"7th June 2010, Indian court convicted seven former senior employees of Union Carbide's Indian subsidiary of "death by negligence" for their roles in the 1984 Bhopal tragedy"
It’s been 25 years of Bhopal’s unimaginable human rights tragedy; it is only fitting to remind ourselves of the words dedicated by American survivor of the Twin Towers Lawrence Swan to Bhopal some five years ago:
“And though we cover our faces with flags
and other pieces of cloth to filter the air,
the spirits of the dead aren’t fooled
by our masks.”
The real tragedy of Bhopal lies in these cruel words. In the reality that even after half a decade, questions as to who was responsible still haunt the maimed and handicapped “Carbide Children” born in the soil of the now poisoned land.
WHO WAS RESPONSIBLE AND WHAT CAUSED THIS TRAGEDY?

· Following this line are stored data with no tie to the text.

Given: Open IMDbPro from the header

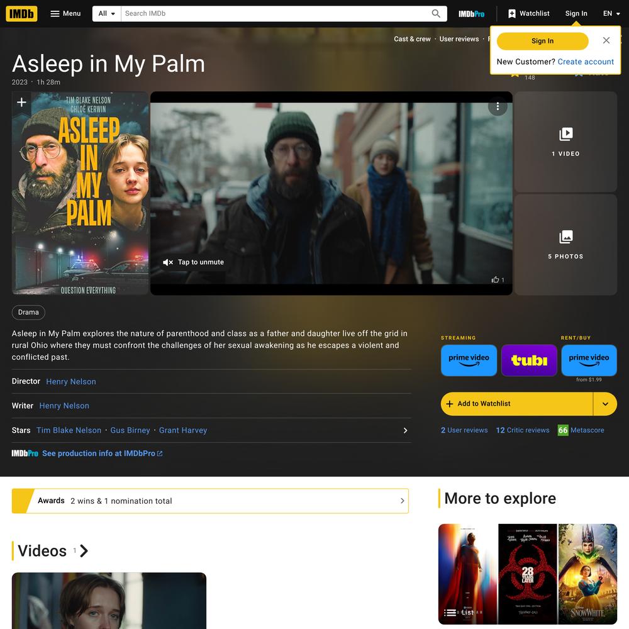Looking at the screenshot, I should point(471,14).
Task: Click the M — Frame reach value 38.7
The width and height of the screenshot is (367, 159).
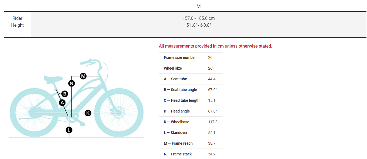Action: pos(212,143)
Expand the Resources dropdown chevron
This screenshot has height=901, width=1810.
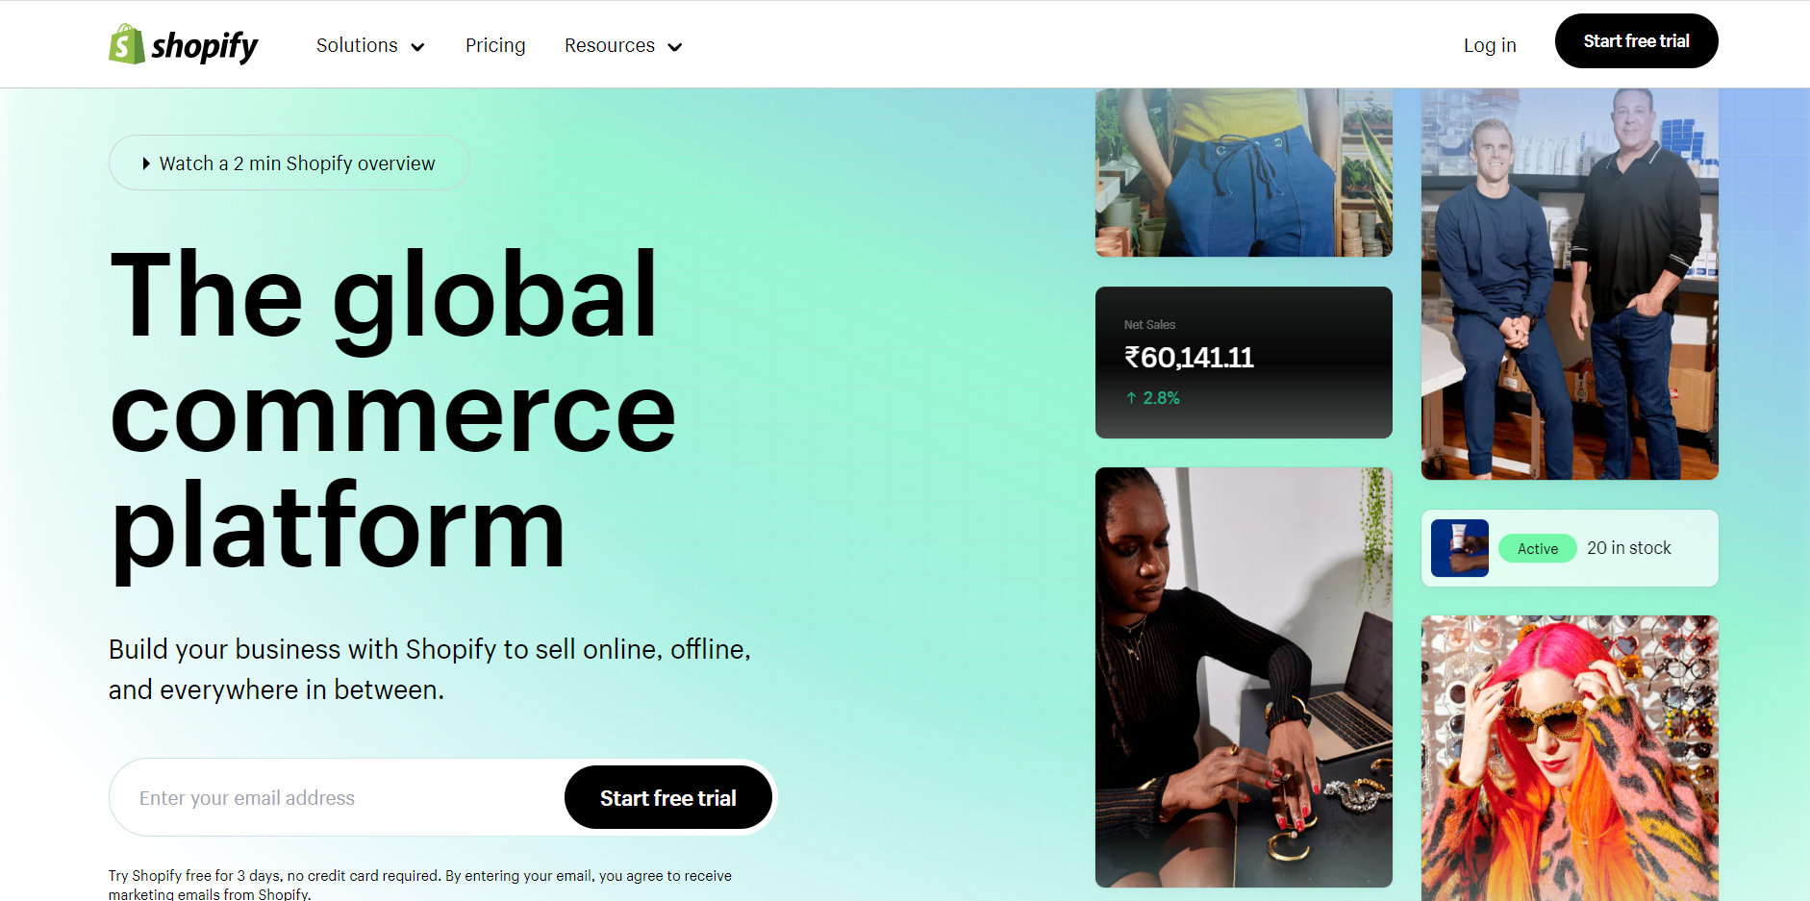[x=675, y=47]
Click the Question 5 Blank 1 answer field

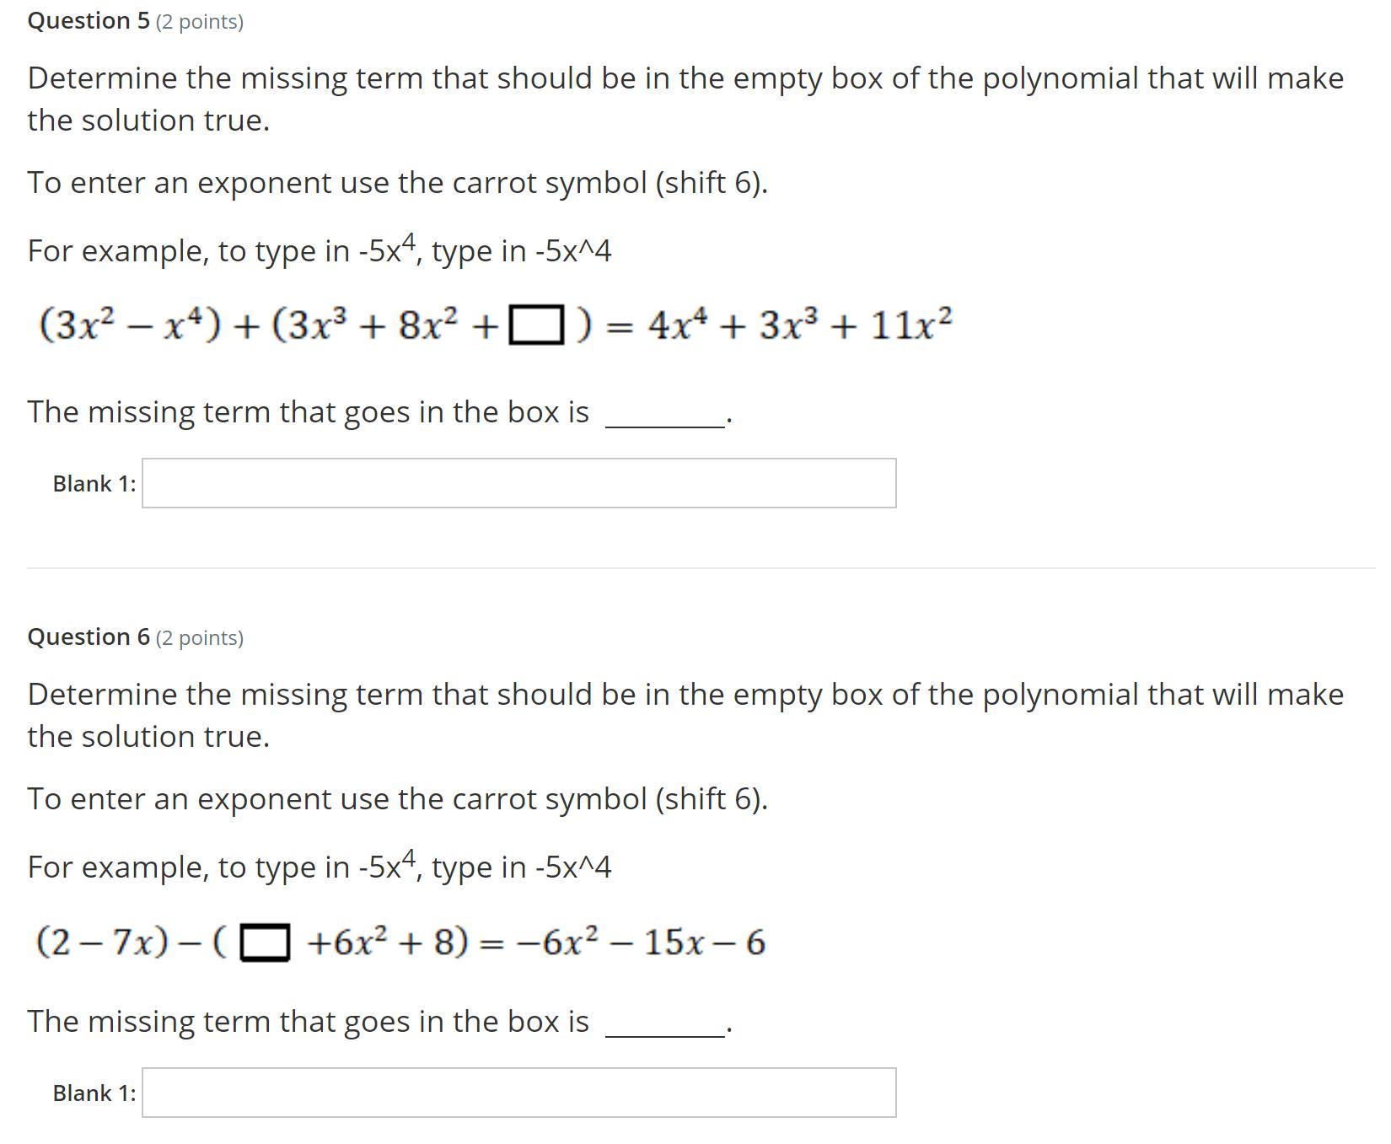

From a purely moral perspective, it is perhaps easy to lay blame squarely on the shoulders of the big, bad, rich American multinational called Union Carbide Corporation (UCC). After all, UCC was the only stakeholder involved in the whole disaster from the beginning till the end, from its design till its fateful destruction on 3rd December 1984. They were the ones with resources (money, knowledge and the technology) to ensure to the fullest extent possible that no such accident ever happened. But what makes UCC even more culpable than the local counterpart Union Carbide India Ltd (UCIL) or even the Indian Government (who turned a blind eye to the UCC transgressions given their own weak political infrastructure) from a moral, legal and academic perspective is the fact that rather than facing the Indian citizenry, especially the survivors of Bhopal and doing everything in their power to minimize the destruction caused to life, livelihoods and to future generations, UCC did what had become their modus operandi even in the United States when such disasters happened: they immediately cried wolf and blamed someone else. And in this case, according to Jackson B. Browning, the Vice President of Health, Safety, and Environmental Programs in UCC, Death Smog Day was a result of the “a disgruntled plant employee, apparently bent on spoiling a batch of methyl isocyanate (MIC), added water to a storage tank.” To date, UCC has failed to provide any evidence of the actual existence of this so-called employee.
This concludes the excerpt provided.